Nell’antica Atene, l’hubris era considerato uno dei più grandi crimini ed era usato per riferirsi al disprezzo insolente che può portare a usare la violenza per svergognare la vittima. Questo senso di hubris potrebbe anche caratterizzare lo stupro. Aristotele definiva l’arroganza come la vergogna della vittima, non a causa di qualcosa che è accaduto o potrebbe accadere a chi la commette, ma semplicemente per la propria gratificazione. La connotazione della parola è cambiata un po’ nel tempo, con una certa enfasi aggiuntiva verso una grossolana sopravvalutazione delle proprie capacità.

Il termine è stato usato per analizzare e dare un senso alle azioni dei capi di governo contemporanei da Ian Kershaw (1998), Peter Beinart (2010) e in modo molto più fisiologico da David Owen (2012). In questo contesto il termine è stato usato per descrivere come alcuni leader, quando sono messi in posizioni di immenso potere, sembrano diventare irrazionalmente sicuri di sé nelle proprie capacità, sempre più riluttanti ad ascoltare i consigli degli altri e progressivamente più impulsivi nelle loro azioni.

La definizione di orgoglio data da Dante era “l’amore per se stessi pervertito in odio e disprezzo per il prossimo”.

La superbia è generalmente associata all’assenza di umiltà.

In accordo con la formulazione dell’autore del Siracide, il cuore di un uomo orgoglioso è “come una pernice nella sua gabbia che funge da esca; come una spia egli osserva le tue debolezze. Cambia le cose buone in cattive, prepara le sue trappole. Come una scintilla incendia le braci, l’uomo malvagio prepara le sue trappole per far scorrere il sangue. Guardati dall’uomo malvagio perché sta progettando il male. Potrebbe disonorarvi per sempre”. In un altro capitolo, dice che “l’uomo acquisitivo non si accontenta di ciò che ha, l’ingiustizia malvagia fa raggrinzire il cuore.”

Benjamin Franklin disse “In realtà non c’è, forse nessuna delle nostre passioni naturali così difficile da sottomettere come l’orgoglio. Travestirla, lottare con essa, soffocarla, mortificarla quanto si vuole, è ancora viva e di tanto in tanto farà capolino e si mostrerà; la vedrete, forse, spesso in questa storia. Perché anche se potessi concepire di averla completamente superata, probabilmente sarei orgoglioso della mia umiltà”. Joseph Addison afferma che “Non c’è passione che si insinui nel cuore in modo più impercettibile e che si nasconda sotto più travestimenti dell’orgoglio.”

Il proverbio “l’orgoglio precede la distruzione, uno spirito altero la caduta” (dal libro biblico dei Proverbi, 16:18) (o l’orgoglio precede la caduta) si pensa che riassuma l’uso moderno dell’orgoglio. L’orgoglio viene anche chiamato “orgoglio che acceca”, poiché spesso fa sì che chi lo commette agisca in modo insensato e non conforme al buon senso. In altre parole, la definizione moderna può essere pensata come “quell’orgoglio che precede la caduta”. Nella sua biografia in due volumi di Adolf Hitler, lo storico Ian Kershaw usa sia ‘hubris’ che ‘nemesis’ come titoli. Il primo volume, Hubris, descrive la prima vita di Hitler e la sua ascesa al potere politico. Il secondo, Nemesi, fornisce i dettagli del ruolo di Hitler nella seconda guerra mondiale, e si conclude con la sua caduta e il suo suicidio nel 1945.
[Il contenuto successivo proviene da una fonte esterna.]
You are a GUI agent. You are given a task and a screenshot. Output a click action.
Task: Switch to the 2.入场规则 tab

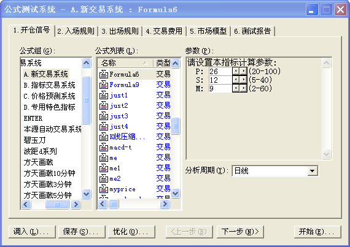(76, 31)
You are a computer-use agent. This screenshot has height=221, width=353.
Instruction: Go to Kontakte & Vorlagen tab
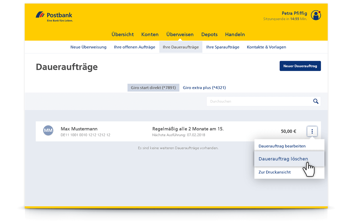[266, 47]
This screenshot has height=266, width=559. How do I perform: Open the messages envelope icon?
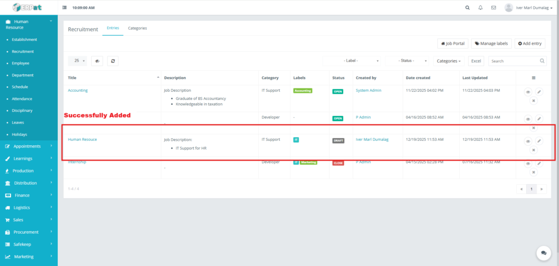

Gran parte del decimo e parte dell’undicesimo capitolo del Libro del Siracide discute e consiglia sull’orgoglio, l’hubris, e chi è razionalmente degno di onore. Dice:

Non serbare rancore contro il tuo prossimo, qualunque sia la sua offesa; non fare nulla in preda all’ira. L’orgoglio è odioso sia a Dio che agli uomini; l’ingiustizia è ripugnante per entrambi…. Non rimproverare nessuno se prima non sei stato pienamente informato, considera prima il caso e poi fai il tuo rimprovero. Non rispondere prima di aver ascoltato; non intrometterti nelle dispute dei peccatori. Figlia mia, non intraprendere troppe attività. Se continui ad aggiungerne, non sarai senza rimprovero; se corri dietro ad esse, non avrai successo e non sarai mai libero, anche se cerchi di scappare.

– Siracide,10:6-31 e 11:1-10

Nel miracolo medievale di Jacob Bidermann, Cenodoxus, l’orgoglio è il più mortale di tutti i peccati e porta direttamente alla dannazione del famoso dottore parigino. Nella Divina Commedia di Dante, i penitenti sono gravati da lastre di pietra sul collo per tenere il capo chino.